WHAT TO DO — When you reproduce the data, keep every word exactly as it stands and leave the pictures out.

[Stored items]
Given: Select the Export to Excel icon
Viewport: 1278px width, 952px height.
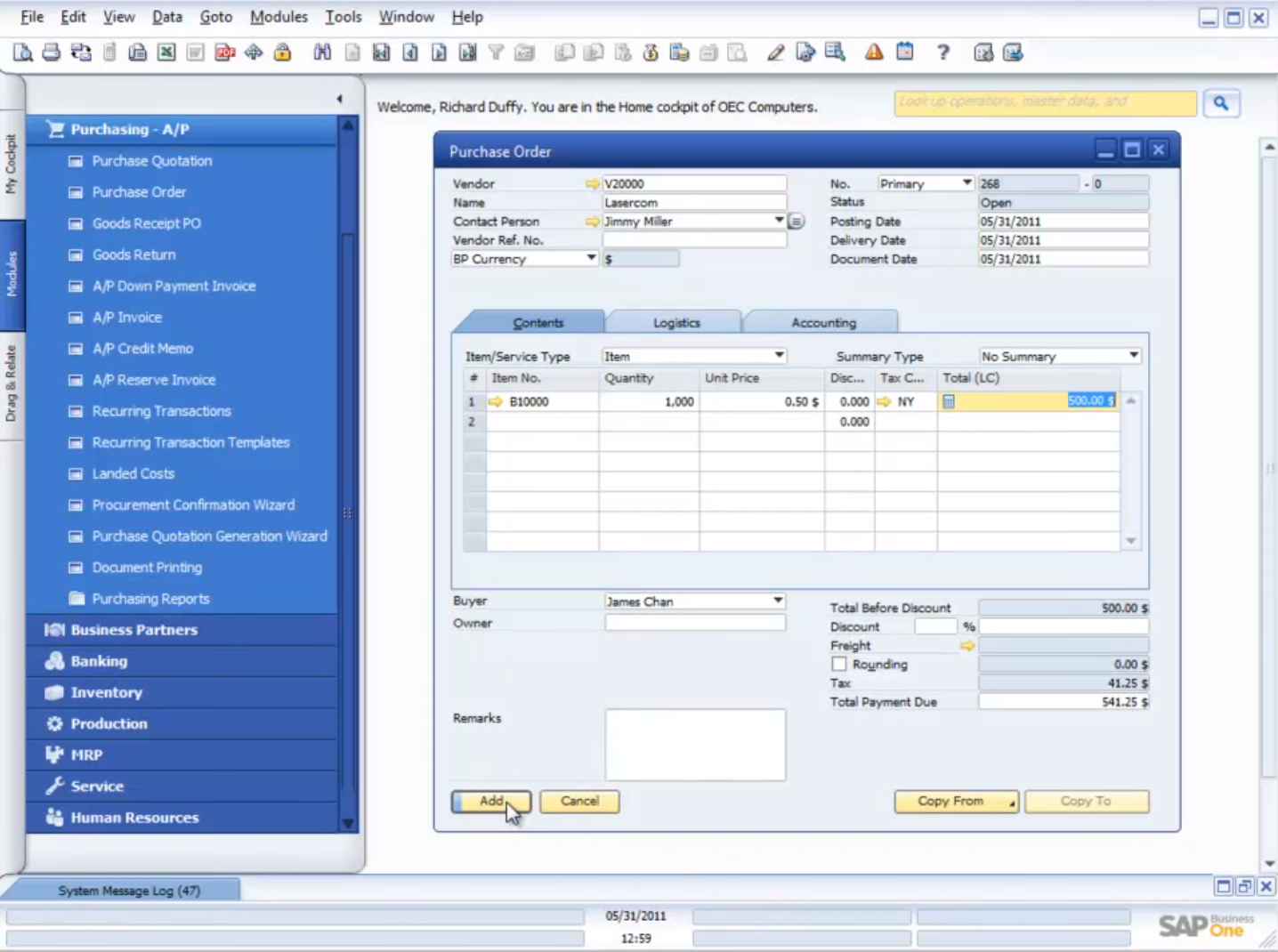Looking at the screenshot, I should click(x=166, y=52).
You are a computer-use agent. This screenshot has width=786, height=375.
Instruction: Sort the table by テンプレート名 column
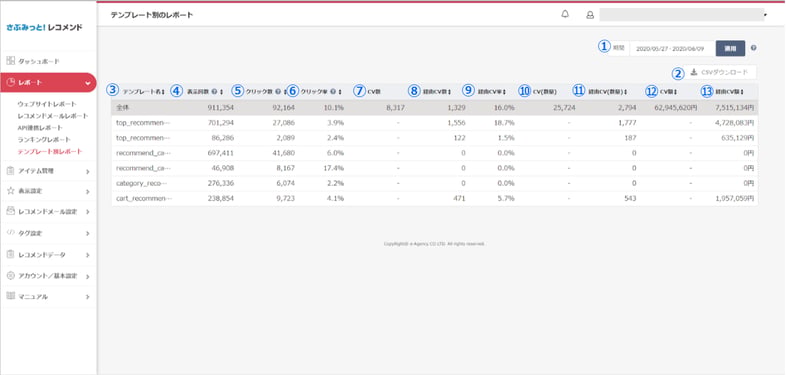[144, 92]
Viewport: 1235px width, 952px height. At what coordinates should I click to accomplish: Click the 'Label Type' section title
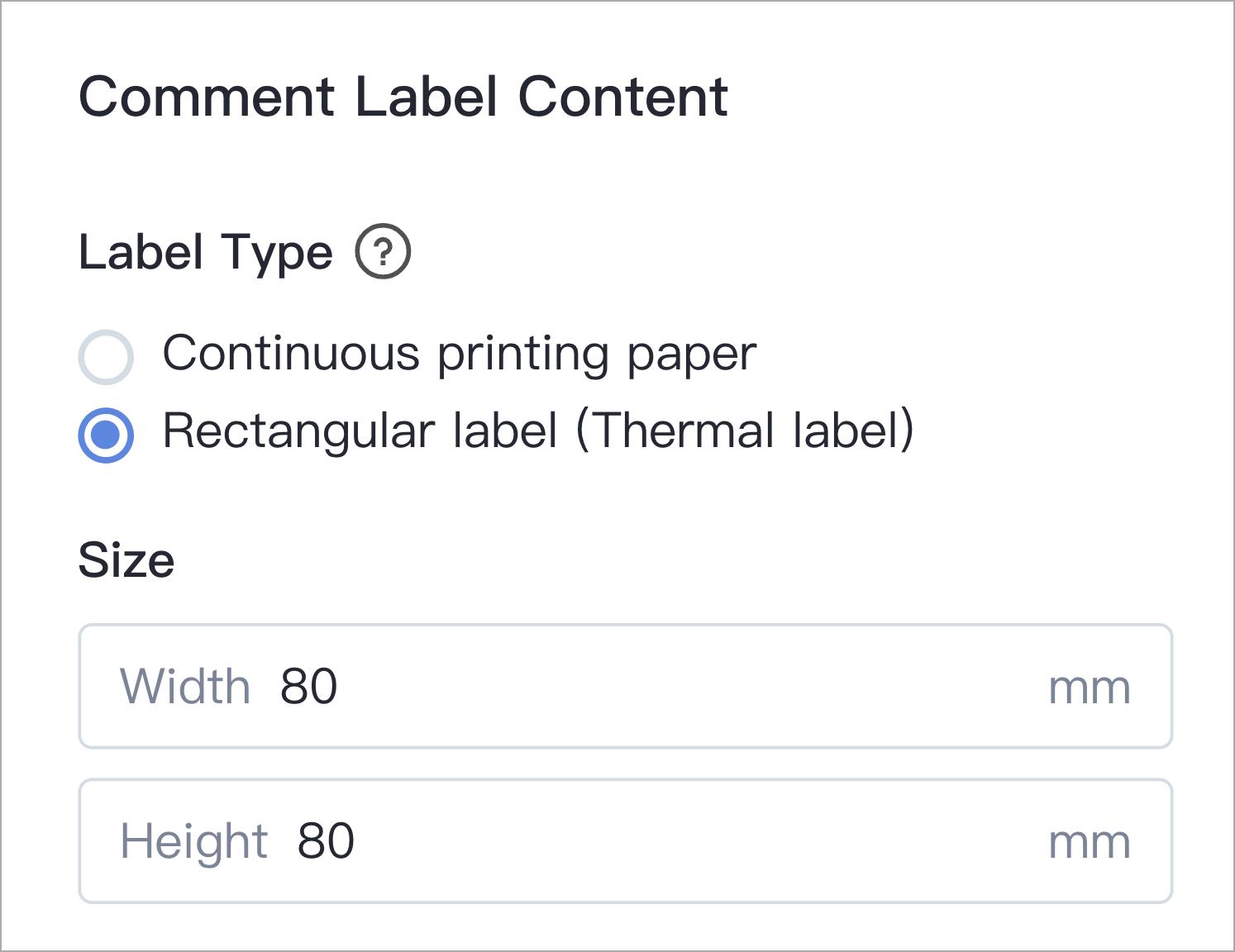pos(206,253)
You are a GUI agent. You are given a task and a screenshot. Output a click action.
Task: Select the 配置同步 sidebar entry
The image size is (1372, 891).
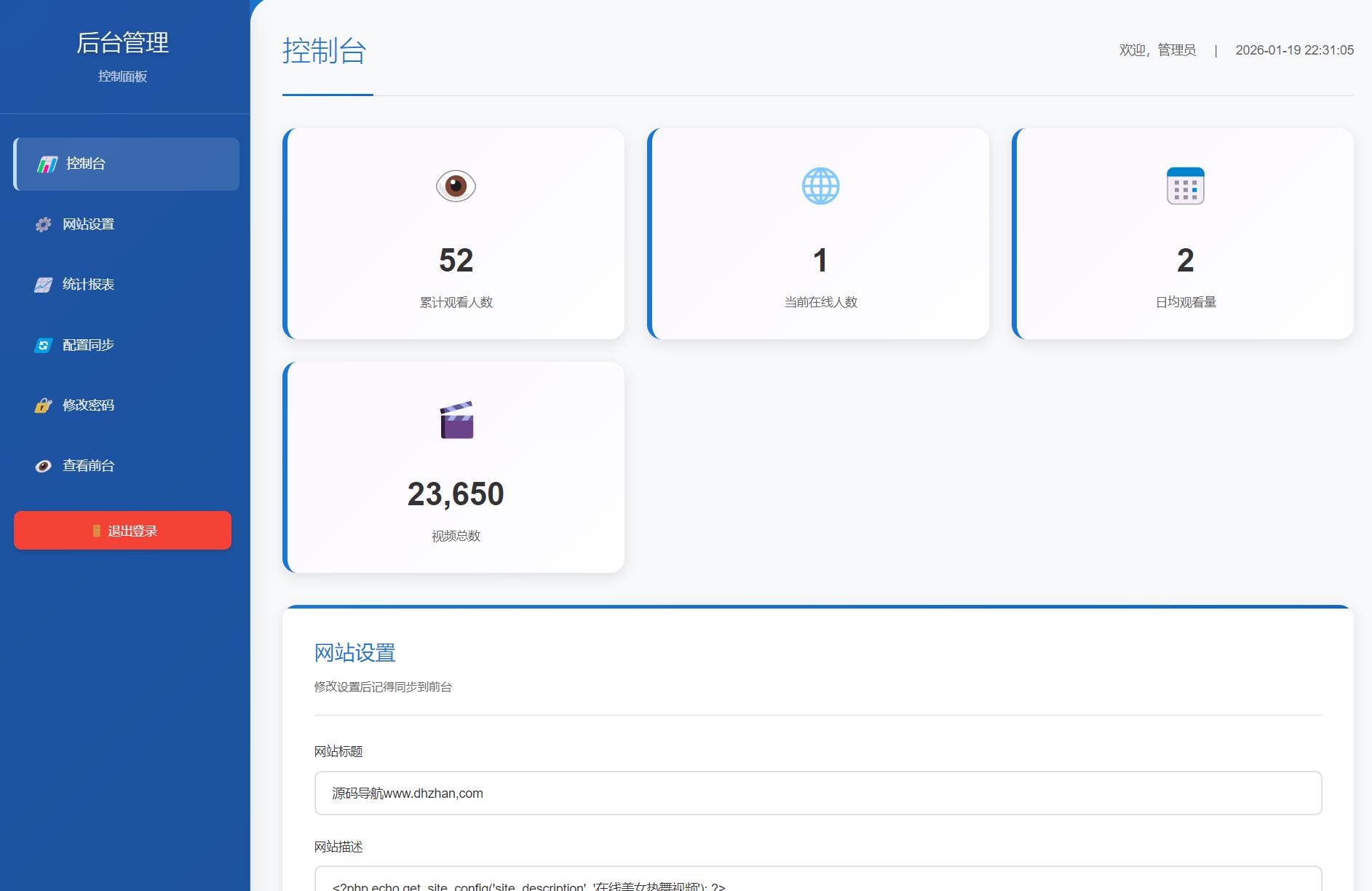88,345
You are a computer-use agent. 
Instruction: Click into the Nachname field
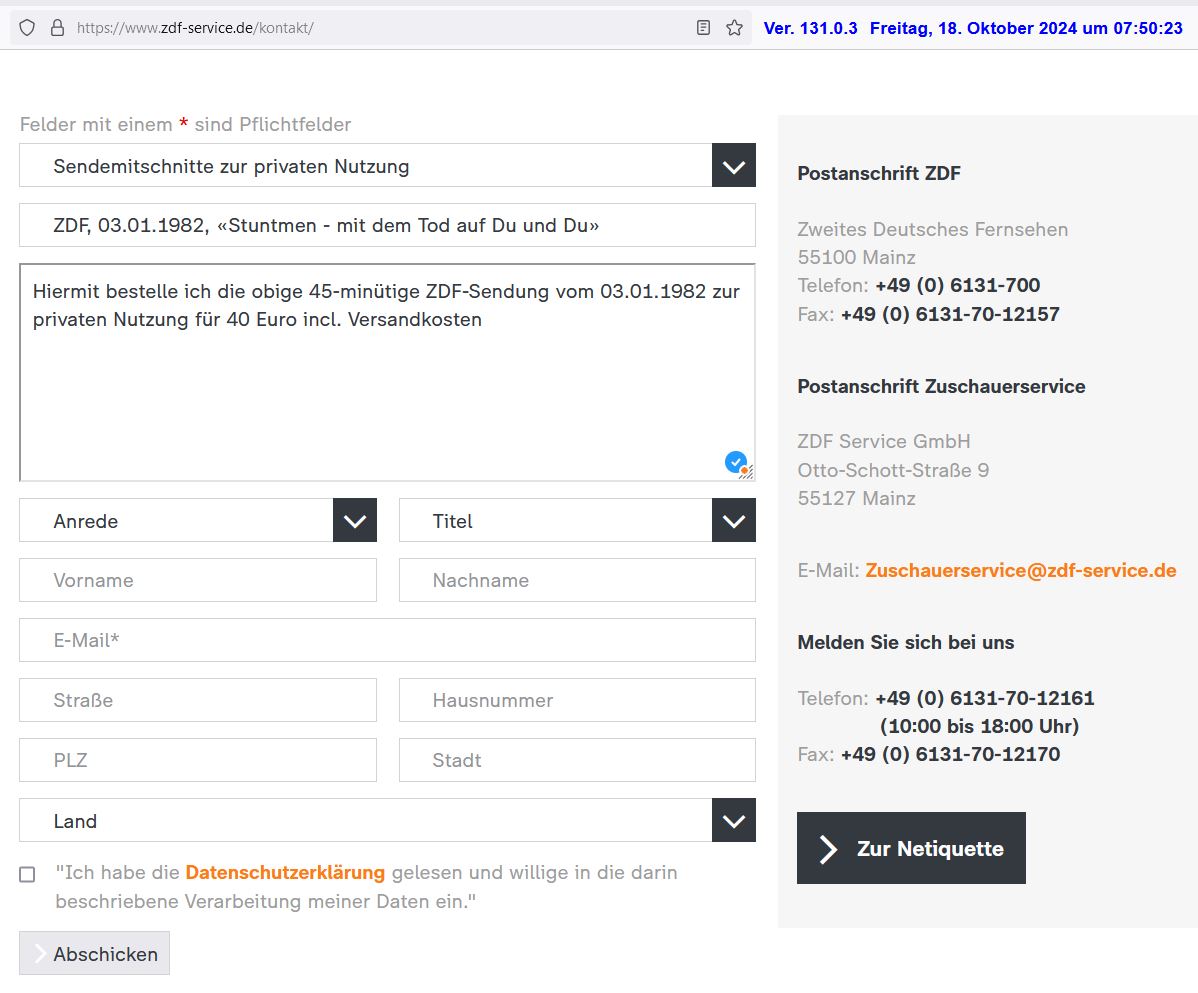[577, 581]
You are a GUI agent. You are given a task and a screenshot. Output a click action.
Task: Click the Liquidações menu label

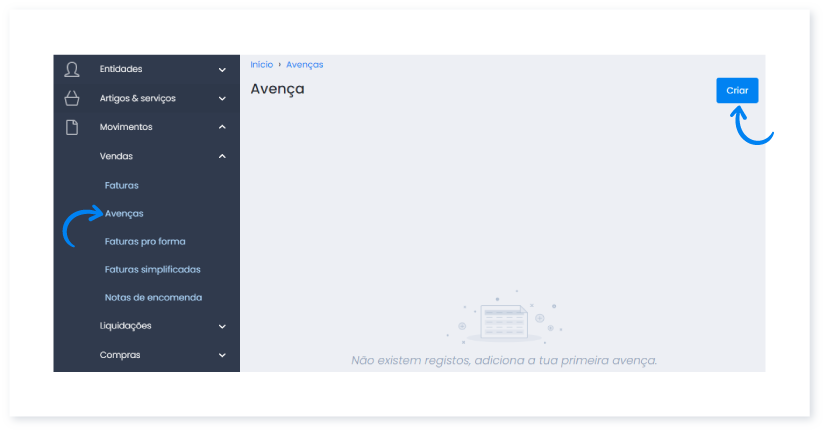(x=125, y=326)
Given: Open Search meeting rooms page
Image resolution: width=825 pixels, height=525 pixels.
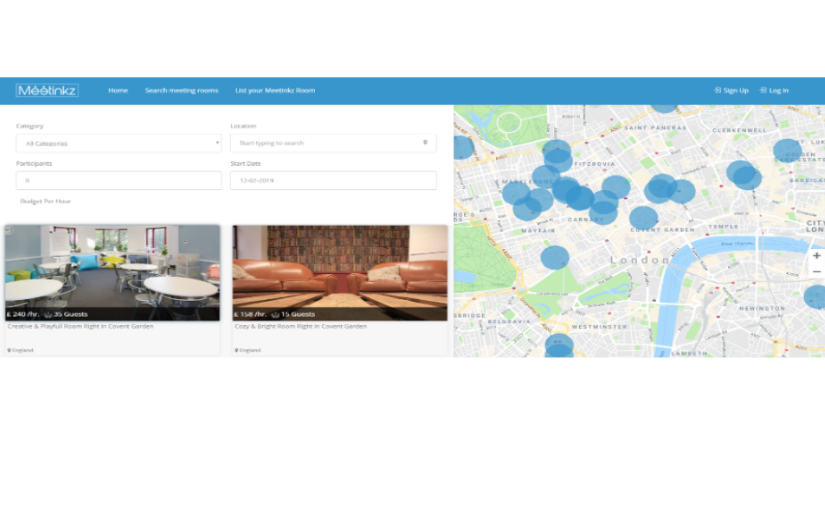Looking at the screenshot, I should pos(181,91).
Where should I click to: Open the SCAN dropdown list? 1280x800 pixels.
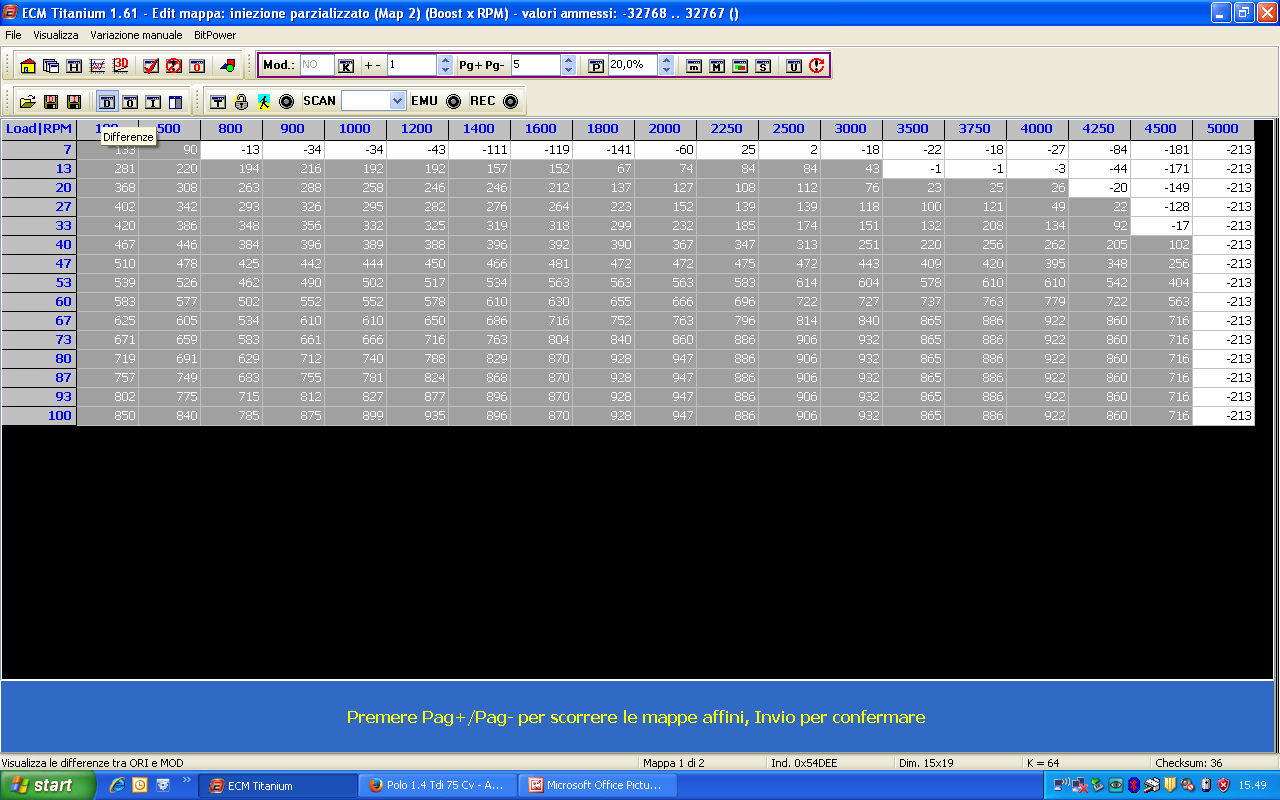pyautogui.click(x=397, y=101)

SOLUTION TO THE EXERCISE —
Given: Select the Export to Excel icon
Viewport: 1278px width, 952px height.
Looking at the screenshot, I should click(x=166, y=52).
You are a computer-use agent. This screenshot has width=786, height=375.
Instruction: Sort the table by テンプレート名 column
[144, 92]
Viewport: 1235px width, 952px height. At what coordinates should I click to accomplish: Click the 'Label Type' section title
pos(206,253)
You are a GUI agent. You are given a task and a screenshot. Output a click action.
Task: Select the 配置同步 sidebar entry
The image size is (1372, 891).
88,345
You are a computer-use agent. 
Instruction: Click into the Nachname field
[577, 581]
You are a GUI agent. You are given a task and a screenshot. Output a click action.
Task: Click the Liquidações menu label

(x=125, y=326)
Given: Open Search meeting rooms page
Image resolution: width=825 pixels, height=525 pixels.
Looking at the screenshot, I should pos(181,91).
Where should I click to: Open the SCAN dropdown list? 1280x800 pixels.
pyautogui.click(x=397, y=101)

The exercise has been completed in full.